La visite de Nell à Bedlam en 1761
Second groupe présenté par Sims

D'autres gravures de Hogarth sont montrées dans le film. Elles servent à illustrer le générique mais aussi de transition entre les scènes.

   
   
   

Le film répond en partie à l'esthétique Rococo du peintre, notamment, le lever de Lod Mortimer, la fête à Vauxhall, le perroquet Poll, ou la scène du procès. Néanmoins c'est l'esthétique sobre due au budget serré qui prédomine. Celle-ci entoure notamment le personnage du quaker anglais William Honnay, le seul être généreux de l'histoire.

Le Bedlam anglais

La philosophie Quaker qui va prospérer aux Etats-Unis est irréprochable : générosité, refus des pots de vin et de la violence, humilité et tutoiement de ceux qui appartiennet à La société des amis qui ne se découvrent que devant Dieu. Si l'égoïsme des "Tories" conservateurs est fustigé, les hommes du parti progressiste des "Whigs" ne sont pas épargnés non plus, ainsi de leur leader John Wilks qui rit lors de la fête de Vauxhall, et s'enorgueilli surtout d'être surnommé ce satané John Wilks par la reine en laissant faire tout le travail d'investigation à Nell.

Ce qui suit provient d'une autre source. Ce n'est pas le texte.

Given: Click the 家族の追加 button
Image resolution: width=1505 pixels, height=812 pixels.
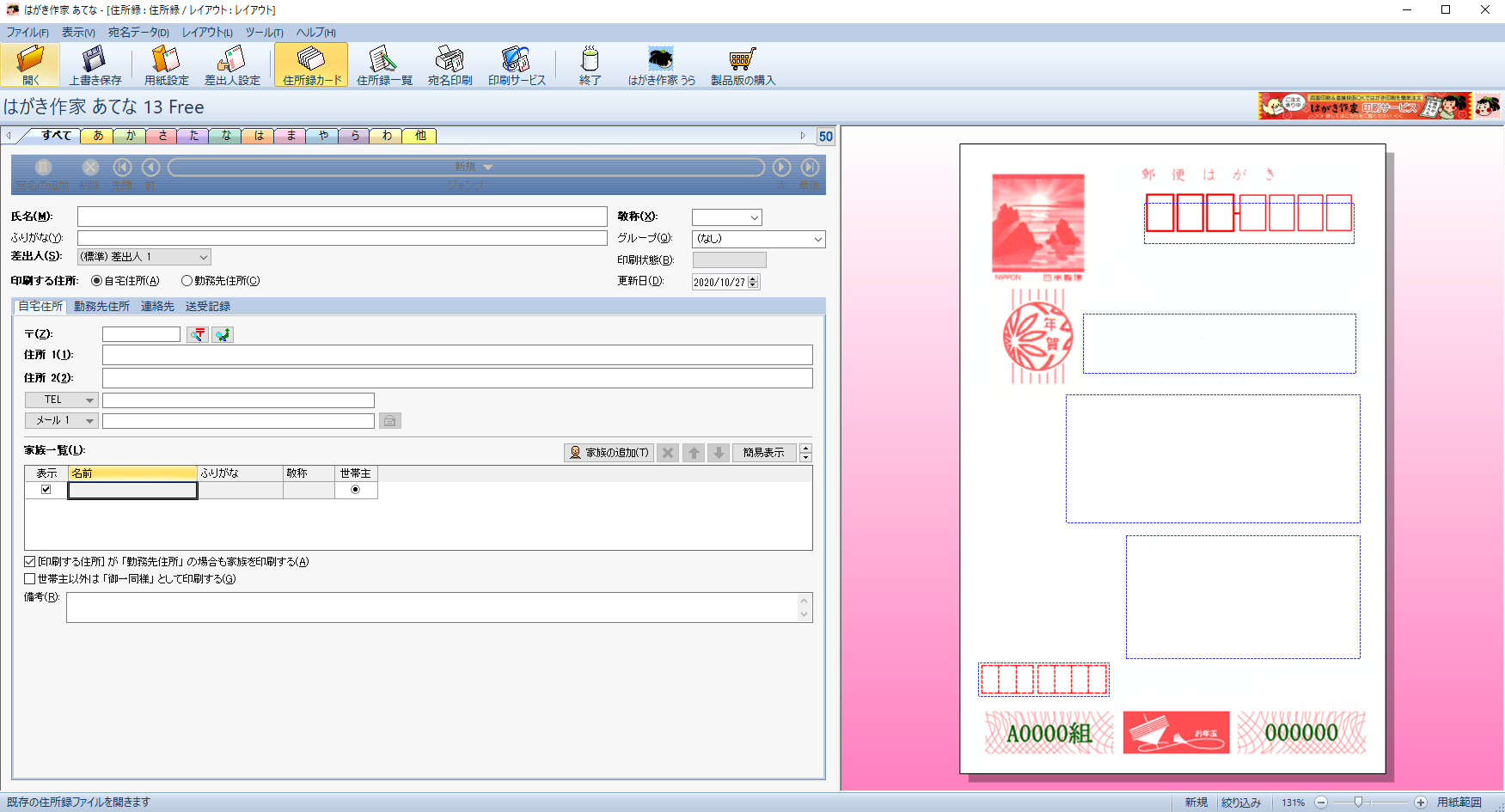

C'est peut-être cette vision peu reluisante de l'Angleterre au XVIIIe siècle qui a couté au film sa non diffusion (censure ?) en Angleterre peut-être davantage qua la raison officielle liée à la description peu reluisante du premier asile de fous en Angleterre. Les mauvais traitements infligés donnent lieu à deux séquences qui marqueront durablement la repésentation des asiles de fou au cinéma : la longue plainte de cris off précédant l'arrivée de Nell puis le traveling arrière à la grue découvrant la grande salle des fous. Dans une seconde séquence c'est Honnay qui s'enfonce dans le couloir obscur des cages avec puis mains qui se tendent derrière les barreaux pour l'aggriper.

Le traitement, la cure, que Sims tente d'imposer à Nell avant son second passage devant la commission qui affraie tous les internés, à commencer par Tom qui l'a déjà subit pour ses troubles de mémoire, est sans doute une allusion, anachronique mais dénonciatrice, du traitement contemporain aux électochocs.

Jean-Luc Lacuve, le 14/08/2013

Test du DVD

Editeur : Editions Montparnasse. Nouveau master restauré, version originale, sous-titres français.